Auditory stimulation programs are alternative therapies which stimulate the brain by manipulating the sounds of music and/or voice.
The original auditory stimulation program was developed by Dr. Alfred Tomatis (M.D.-ENT) in the 1960s. He established a link between how we listen and how we speak which is now well-known as the auditory feedback loop.
Dr. Alfred Tomatis also pointed out a distinction between hearing, which is the passive reception of sounds, and listening, which involves active psychological and emotional processing of sounds . Alfred Tomatis developed a proprietary device called the “Electronic Ear.” This technology contains many parameters customized to each individual and specifically designed for the application of the Tomatis Method.
Dynamic Filter versus Regular Filter
The first main parameter of the Tomatis Method is “the dynamic filter” also called “electronic gating.” This filter creates sound contrast effects to stimulate the brain. The timbre and intensity of the sound message are modified alternately without affecting rhythm or melody. These contrasts are meant to surprise the brain, increasing attention and developing a state of optimal listening. The Listening Fitness Method (LIFT), developed by a student of Dr Alfred Tomatis, Paul Madaule, is also equipped with a similar filter. The Forbrain headset, is equipped with a similar dynamic effect to filter the user’s voice.
Finally, the Auditory Integration Training from Dr Guy Berard, uses a similar sound treatment, but with this method, the effect is recorded on a CD and does not involve active processing.

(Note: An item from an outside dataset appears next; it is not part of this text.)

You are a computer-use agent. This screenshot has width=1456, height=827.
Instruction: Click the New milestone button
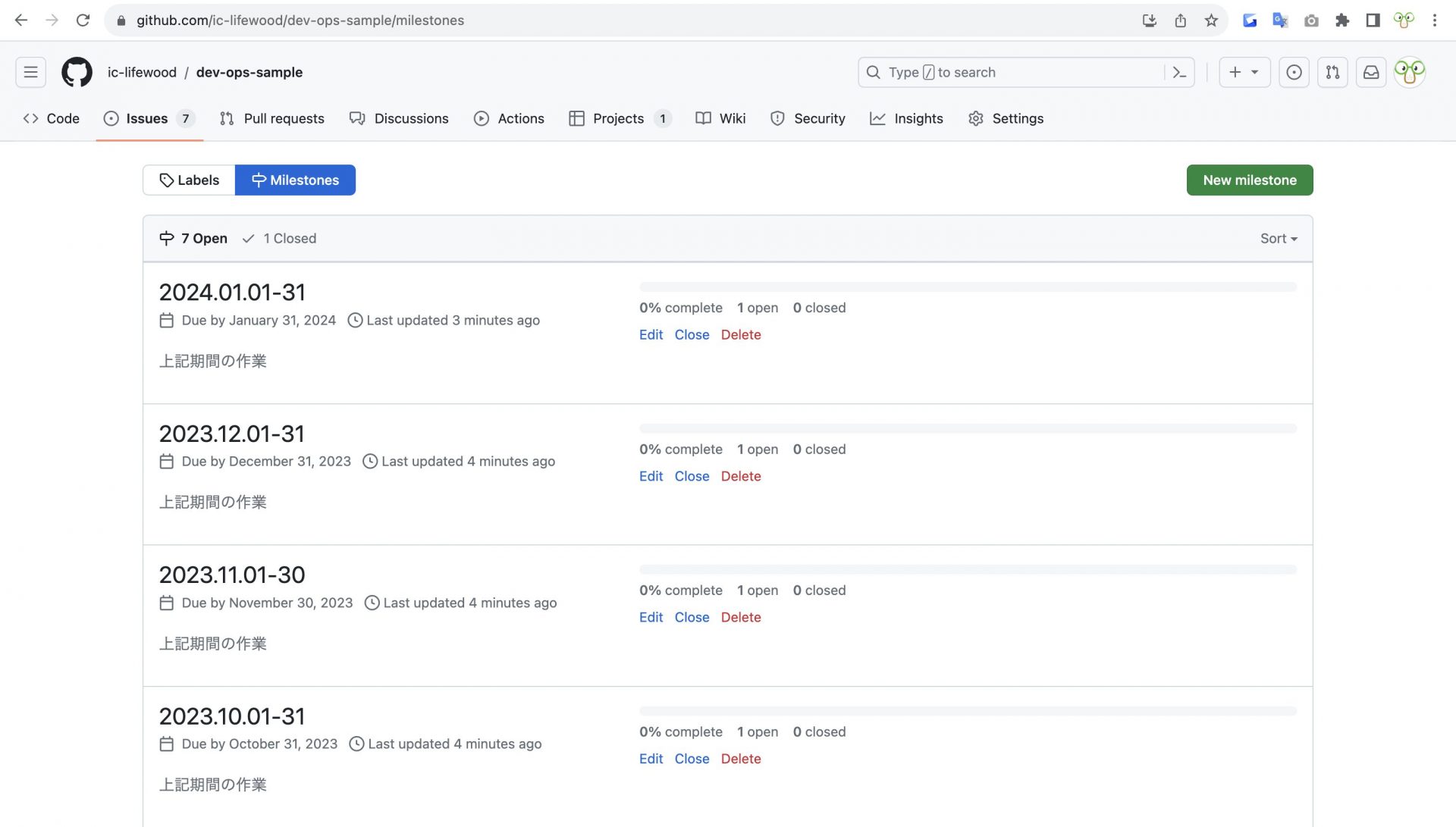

Many other auditory stimulation programs don’t provide dynamic filters which require specific proprietary equipment, but focus instead on music frequencies and rhythms. These include The Listening Program from Alex Doman (Advanced Brain Technology), whose father was trained by Dr. Tomatis. The Listening Program uses pre-filtered music with specific targeted frequency ranges to stimulate the brain. Another program called The Therapeutic listening (Vital Links) from Sheila Frick, focuses on the rhythm of the music.
The second parameter of the Tomatis Method is the transmission of sound not only through air conduction but also through bone conduction. Bone conduction is the natural way of hearing our own voice. Just plug your ears and say “hello,” and you will feel your own voice vibrating through bone conduction. Alfred Tomatis discovered that transmitting the sound first by bone conduction, thanks to a special vibration at the top of the head, can better prepare the brain to receive information through the air canal. This process gives the brain time to anticipate the arrival of the message and thus facilitates its analysis. This trains the brain to correctly process auditory information.
Some other auditory stimulation programs such as the Integrated Listening System (ILS) from Dr. Ron Minson, are also using bone conduction. In the Tomatis Method, it is possible to individually set this parameter by transmitting the sound through the air canal with a few milliseconds of delay. The listening Program also provides bone conduction headphones as an option.
Forbrain is the only device using only bone conduction to transmit vocal sounds.
Some new tools are customized for specific situations and are now dedicated to transmit filtered music via bone conduction, such as the Dreampad from ILS.
Music vs Voice
A lot of auditory stimulation programs are filtering (with or without a dynamic effect) classical music such as Mozart (the well-known “Mozart Effect” developed by Don Campbell, comes from combining Mozart music with the Tomatis Method). This music is generally well appreciated and has a lot of harmonics, which are good for brain stimulation. Some approaches like the Tomatis Method, Forbrain or the Integrated Listening System, also use the voice of the user as part of the program. The user is asked to speak into a microphone and the voice is filtered and directly retransmitted to the ears. In such a situation, the brain is challenged due to the natural audio-vocal loop, which is modified. This gives the brain a sensory workout. Forbrain is the foremost device using this technique.
Professionals vs Consumers
Many auditory stimulation programs are designed to be implemented by Speech, Language and Occupational therapists. These programs can be customized to an individual’s needs and a professional can adjust the settings for each person accordingly. Once the settings have been established the program can now be used at home. Many of those professional programs also provide solutions for end-users, mainly in the form of preset programs.
There are numerous applications of these auditory stimulation programs. One of the most common uses is with Autistic children. Other applications include people who have Auditory Processing Disorders, ADD, ADHD, and learning difficulties.
There is a lot of research on the impact of listening programs. For the Tomatis Method alone there are more than 40 studies, some published in peer-reviewed scientific journals, which show positive effects. The fact that protocols and even proprietary equipment differs might explain why there aren’t more scientific papers.